This week I had a lot of fresh heirloom tomatoes that I wasn’t sure what to do with, so I figured I would go with a simple preparation to highlight their wonderful fresh summery goodness. Along with fresh basil, this all came together wonderfully.
After you cook the pasta, make sure to reserve some of the cooking water! This is absolutely essential.
The butter added at the end is a great idea and adds a rich creaminess to the sauce, but I’m sure it would still be delicious with a bit more olive oil instead. If you have butter though, use it! I promise that it will be worth it.
If you have another kind of fresh tomatoes, use those. If you don’t have fresh tomatoes, use an equivalent amount of canned diced tomatoes, but make sure to drain them completely.
I adapted this recipe from one I found at the New York Times, which had way too high of an oil and pasta to vegetables ratio for my taste. The recipe also called for blanching, skinning, and removing the seeds from the tomatoes.
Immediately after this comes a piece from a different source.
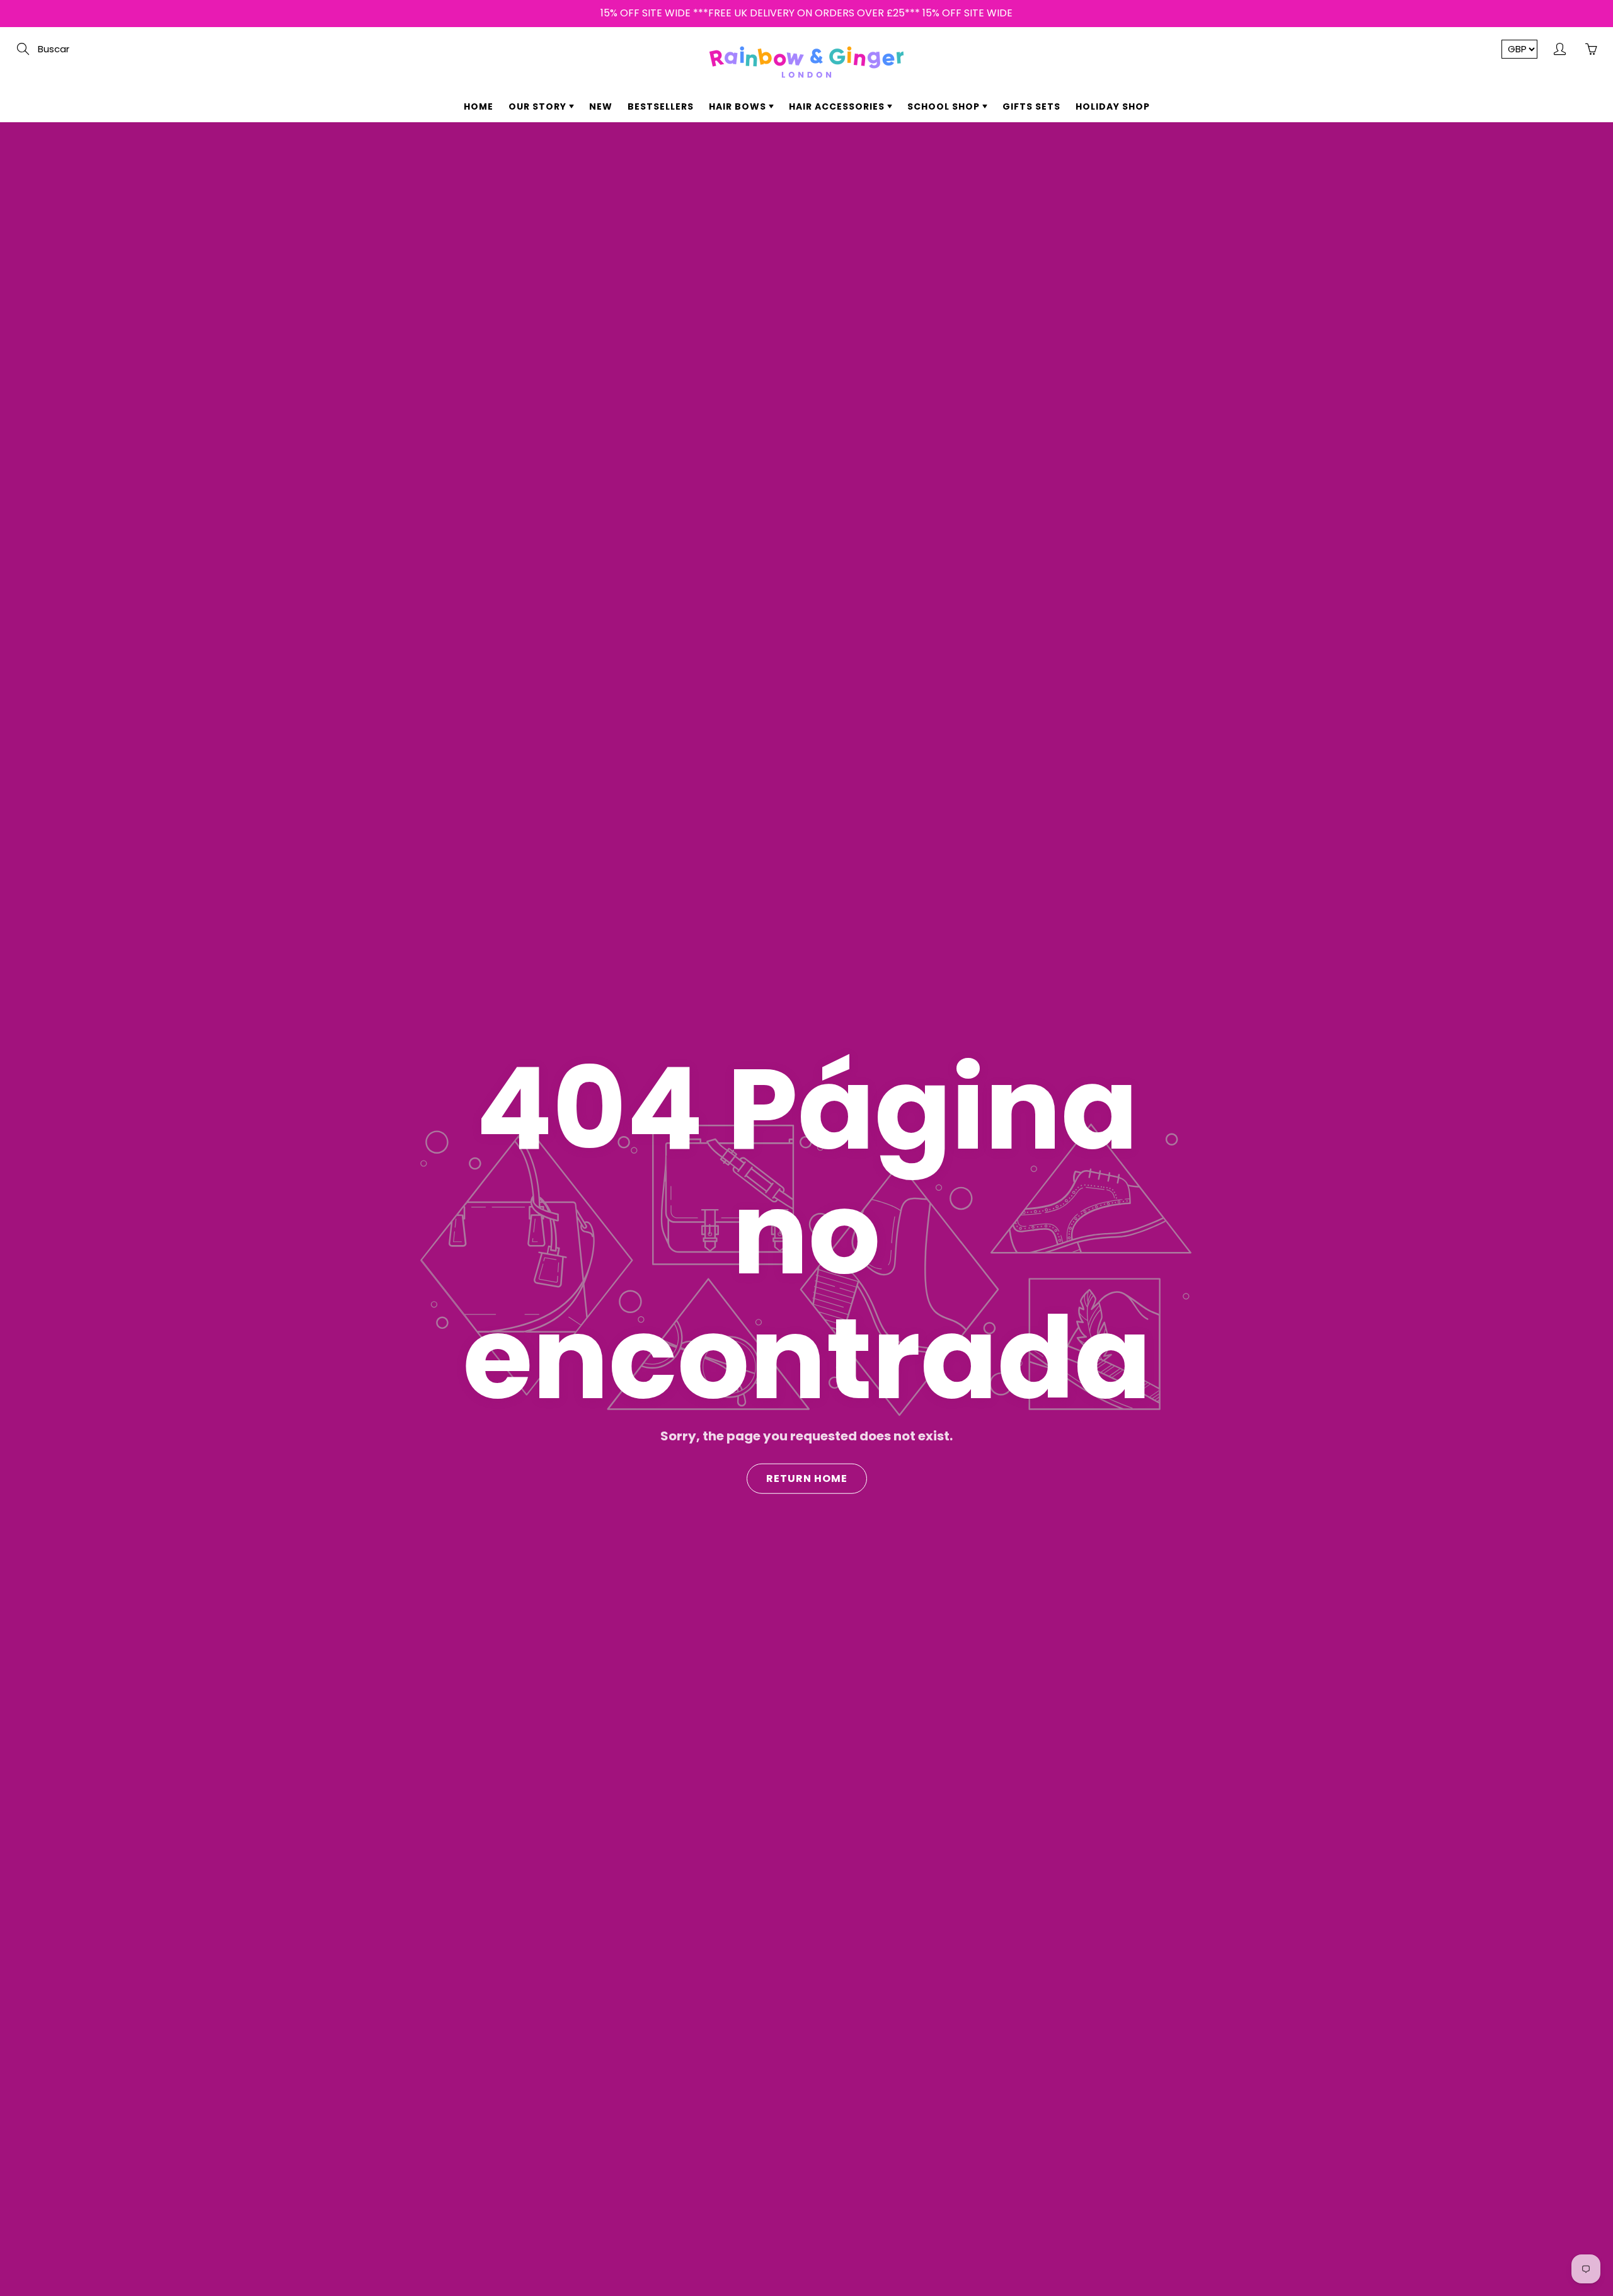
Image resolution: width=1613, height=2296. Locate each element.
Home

I personally think this is a travesty, as the entire tomato is delicious and the seed pulp is especially thick and delicious. Needless to say, my tomatoes were unaltered for this recipe. If you don’t want skins in your sauce, remove those, but I advise keeping the seeds!
This recipe is: vegetarian, gluten free (with gf pasta)
- 10 oz uncooked linguine
- 2-4 cloves garlic, minced
- 2 lb fresh tomatoes, quartered (or equivalent amount canned diced tomatoes, drained completely)
- 3 tbsp olive oil
- salt and pepper to taste
- 1 pinch crushed red pepper
- 6 large basil leaves, chopped (about 1/4 cup)
- 2 tbsp fresh parmesan, grated
- 1 tbsp butter
- Heat the olive oil in a large, deep skillet over medium-high heat until slightly smoking. Add the garlic and cook until fragrant, 30 seconds to a minute. Add the tomatoes, salt, pepper, and crushed red pepper. Keep in mind that the tomatoes will reduce and concentrate the salt, so it is better to start with a small amount (or no) salt and add more to taste later.
- Use a potato masher to chop the tomatoes into fine chunks until all of their liquid is released. Simmer for 20 minutes over medium heat.
- While the sauce is simmering, cook the linguine in salted water for half of the package’s directed cooking time. Drain, reserving some of the cooking water.
- Taste the sauce and adjust the seasoning as desired. Add the pasta to the sauce and cook over medium-high heat until all of the liquid is absorbed and the pasta is al dente. If the sauce is over-reduced, use the linguine cooking water to adjust.
- As soon as the pasta is in the al dente zone, remove the skillet from the heat. Add the butter, basil, and parmesan, and mix thoroughly. Taste again and add more salt/pepper if necessary. Serve immediately.